The empanelled mediator panel
The People Who Hold the Room.
Every mediator on Partlee is empanelled, vetted before joining, paid through us on a retainer (not per case), and accountable to us. We do not list names publicly because matrimonial work needs discretion. After your session is paid for, we propose two or three mediators we think fit, and you pick.
A glimpse of the panel
Anonymised By Design.
Initials, not names. Credentials, languages, and specialties.
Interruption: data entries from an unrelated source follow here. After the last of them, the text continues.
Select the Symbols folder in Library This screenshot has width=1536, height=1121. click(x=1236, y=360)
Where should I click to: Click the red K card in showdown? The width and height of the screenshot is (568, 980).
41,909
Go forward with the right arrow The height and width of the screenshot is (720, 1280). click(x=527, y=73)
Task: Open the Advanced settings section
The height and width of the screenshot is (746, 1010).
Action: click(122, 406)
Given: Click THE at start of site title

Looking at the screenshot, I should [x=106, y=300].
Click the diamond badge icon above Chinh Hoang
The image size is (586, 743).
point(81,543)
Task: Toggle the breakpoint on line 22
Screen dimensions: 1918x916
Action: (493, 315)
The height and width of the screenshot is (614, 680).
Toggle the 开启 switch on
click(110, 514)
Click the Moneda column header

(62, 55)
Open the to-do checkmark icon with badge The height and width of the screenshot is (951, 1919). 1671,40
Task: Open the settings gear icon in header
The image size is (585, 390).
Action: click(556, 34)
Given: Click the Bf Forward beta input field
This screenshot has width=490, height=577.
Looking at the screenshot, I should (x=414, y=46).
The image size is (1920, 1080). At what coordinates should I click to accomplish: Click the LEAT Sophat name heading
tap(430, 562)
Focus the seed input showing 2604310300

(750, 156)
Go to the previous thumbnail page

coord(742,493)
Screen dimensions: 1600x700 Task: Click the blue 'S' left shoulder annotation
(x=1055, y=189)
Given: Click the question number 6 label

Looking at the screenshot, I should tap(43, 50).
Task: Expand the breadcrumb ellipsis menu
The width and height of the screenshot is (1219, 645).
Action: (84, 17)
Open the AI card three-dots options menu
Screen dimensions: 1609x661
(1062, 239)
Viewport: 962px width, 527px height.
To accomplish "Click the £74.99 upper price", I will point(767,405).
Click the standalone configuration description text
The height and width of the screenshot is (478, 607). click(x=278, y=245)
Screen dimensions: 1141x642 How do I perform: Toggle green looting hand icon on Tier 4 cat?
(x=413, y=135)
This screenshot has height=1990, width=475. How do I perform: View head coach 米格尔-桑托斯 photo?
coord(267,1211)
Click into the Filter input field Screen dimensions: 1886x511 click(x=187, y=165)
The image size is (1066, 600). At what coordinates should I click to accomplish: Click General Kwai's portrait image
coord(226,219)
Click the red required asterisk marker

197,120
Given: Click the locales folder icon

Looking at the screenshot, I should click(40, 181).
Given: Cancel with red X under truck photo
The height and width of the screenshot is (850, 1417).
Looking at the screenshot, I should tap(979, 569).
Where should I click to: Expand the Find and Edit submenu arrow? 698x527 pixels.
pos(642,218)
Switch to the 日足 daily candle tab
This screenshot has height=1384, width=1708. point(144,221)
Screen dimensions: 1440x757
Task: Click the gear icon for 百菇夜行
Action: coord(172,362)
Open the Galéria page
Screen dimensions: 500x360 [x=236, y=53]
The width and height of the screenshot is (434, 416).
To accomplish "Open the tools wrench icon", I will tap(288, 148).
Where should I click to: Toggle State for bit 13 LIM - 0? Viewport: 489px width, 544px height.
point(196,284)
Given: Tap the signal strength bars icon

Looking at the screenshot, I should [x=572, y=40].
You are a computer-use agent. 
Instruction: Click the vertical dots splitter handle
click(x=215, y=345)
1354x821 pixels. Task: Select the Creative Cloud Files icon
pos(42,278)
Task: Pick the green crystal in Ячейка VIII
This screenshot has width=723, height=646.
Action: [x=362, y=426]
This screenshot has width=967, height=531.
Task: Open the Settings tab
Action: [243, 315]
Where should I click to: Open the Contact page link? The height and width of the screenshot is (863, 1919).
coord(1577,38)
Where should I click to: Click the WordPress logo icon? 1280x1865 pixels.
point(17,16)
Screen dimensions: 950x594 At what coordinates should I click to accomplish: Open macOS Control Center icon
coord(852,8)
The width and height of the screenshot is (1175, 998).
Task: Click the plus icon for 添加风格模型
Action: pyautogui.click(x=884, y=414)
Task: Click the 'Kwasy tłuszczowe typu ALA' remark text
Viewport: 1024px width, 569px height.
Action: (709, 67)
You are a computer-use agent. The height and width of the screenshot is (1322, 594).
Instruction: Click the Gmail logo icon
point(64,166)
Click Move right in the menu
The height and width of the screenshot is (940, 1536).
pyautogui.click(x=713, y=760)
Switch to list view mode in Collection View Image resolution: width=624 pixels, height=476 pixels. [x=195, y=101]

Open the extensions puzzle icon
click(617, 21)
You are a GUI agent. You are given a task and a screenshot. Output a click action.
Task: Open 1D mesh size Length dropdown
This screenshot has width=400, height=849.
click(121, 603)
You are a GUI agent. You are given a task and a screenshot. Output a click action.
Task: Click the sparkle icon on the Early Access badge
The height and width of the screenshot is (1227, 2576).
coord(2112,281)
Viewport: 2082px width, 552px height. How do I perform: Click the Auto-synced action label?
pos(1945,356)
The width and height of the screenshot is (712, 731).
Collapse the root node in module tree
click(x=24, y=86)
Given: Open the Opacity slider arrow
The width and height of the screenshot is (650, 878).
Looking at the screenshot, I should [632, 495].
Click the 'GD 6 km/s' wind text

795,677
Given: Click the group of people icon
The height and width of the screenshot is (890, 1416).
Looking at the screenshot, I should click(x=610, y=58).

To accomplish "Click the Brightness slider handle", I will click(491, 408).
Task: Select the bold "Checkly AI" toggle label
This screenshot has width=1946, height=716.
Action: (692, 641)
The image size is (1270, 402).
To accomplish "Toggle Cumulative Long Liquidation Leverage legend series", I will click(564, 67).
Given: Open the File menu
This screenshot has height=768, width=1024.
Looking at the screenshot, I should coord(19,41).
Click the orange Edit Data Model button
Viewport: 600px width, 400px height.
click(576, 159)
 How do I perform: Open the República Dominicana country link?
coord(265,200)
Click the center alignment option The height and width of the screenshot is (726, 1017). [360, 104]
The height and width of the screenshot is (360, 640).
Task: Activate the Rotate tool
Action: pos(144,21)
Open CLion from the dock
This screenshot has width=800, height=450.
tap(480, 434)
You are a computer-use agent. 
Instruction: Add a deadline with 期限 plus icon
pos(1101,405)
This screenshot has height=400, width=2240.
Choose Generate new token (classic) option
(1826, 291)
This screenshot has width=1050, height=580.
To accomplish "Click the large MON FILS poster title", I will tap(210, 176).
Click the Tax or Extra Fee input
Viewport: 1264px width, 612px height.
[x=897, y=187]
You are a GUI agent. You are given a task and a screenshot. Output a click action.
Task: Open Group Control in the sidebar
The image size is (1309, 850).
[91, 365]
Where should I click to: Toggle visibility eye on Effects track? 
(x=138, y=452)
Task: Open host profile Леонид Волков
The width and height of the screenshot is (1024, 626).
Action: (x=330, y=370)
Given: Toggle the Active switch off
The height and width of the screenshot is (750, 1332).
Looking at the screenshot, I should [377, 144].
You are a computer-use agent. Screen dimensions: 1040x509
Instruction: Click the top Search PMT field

Enough to know the depth of the panel without putting any mediator on a public profile.
Senior family mediator
18 years
Background
Former family-court mediator
Languages
English, Hindi, Marathi
Specialty
Long marriages, settlement complexity
Family mediator
12 years
Background
Clinical psychology, MA
Languages
English, Hindi, Tamil
Specialty
Couples with young children, parenting plans
Family mediator
9 years
Background
Social work, MSW
Languages
English, Bengali, Hindi
Specialty
Pre-decision mediation, undecided couples
Senior mediator
15 years
Background
Law (LLM, family practice)
Languages
English, Hindi, Punjabi
Specialty
§13B settlement memos, asset complexity
Family mediator
11 years
Background
Psychology and couples-therapy training
Languages
English, Malayalam, Hindi
Specialty
Pause Weekend, in-person facilitation
Senior mediator
20 years
Background
Court-affiliated mediation, retired family judge
Languages
English, Gujarati, Hindi
Specialty
Grey divorce, contested cases moving toward §13B
What a Partlee mediator does
Four Things, Deliberately.
01
Hold neutral ground
Mediators on Partlee do not advocate for either partner. They hold the room so both voices can be heard. They redirect personal advocacy and balance airtime. They do not give opinions on who is right.
02
Surface the real issues
The first session is rarely about what brought you in. The mediator helps you name the underlying issues, money, trust, distance, family pressure, separating them from the surface arguments.
03
Run the structure
Three sessions online, three sessions across a Pause Weekend retreat. The mediator runs the structure, the pace, and the silences. You bring the content.
04
Write the outcome
At the end of the engagement, the mediator writes a private outcome doc. Yours to keep. Often becomes the basis of a §13B settlement memo, a plan to try again, or a clean step toward a contested filing.
How we vet
Five Steps Before Anyone Joins the Panel.
01
Credential check
Registration with state mediation council, court-affiliated training, or recognised qualification (psychology, social work, law). We verify documents.
02
In-depth interview
A two-hour interview covering ethics, neutrality, handling of safety-flagged situations, bilateral consent, confidentiality. Conducted by a senior mediator on the panel.
03
Observed sessions
Two simulated sessions with role-play couples. We watch how they hold conflict, redirect personal advocacy, manage silence, and write the outcome doc.
04
Reference checks
Three professional references, including from any mediation council or court they have worked with. Honest about prior complaints, if any.
05
Probation
First three engagements are observed by a senior mediator. Feedback gathered from clients after every session. Continuation is not automatic.
A note on compensation
We Pay Mediators On Retainer.
Mediators on Partlee are paid a structured monthly retainer plus a per-session fee. They are not paid by case outcome, by package conversion, by retreat upselling, or by referrals to advocates. Their incentive is the quality of the session, not the size of the engagement.
We disclose this because it matters. If a mediator suggests you do not need another session, or that the right next step is mutual divorce drafting, or that your situation is beyond mediation and needs an advocate, that suggestion is honest. They do not lose anything by saying it.
Three principles: discretion, fit, and your final say.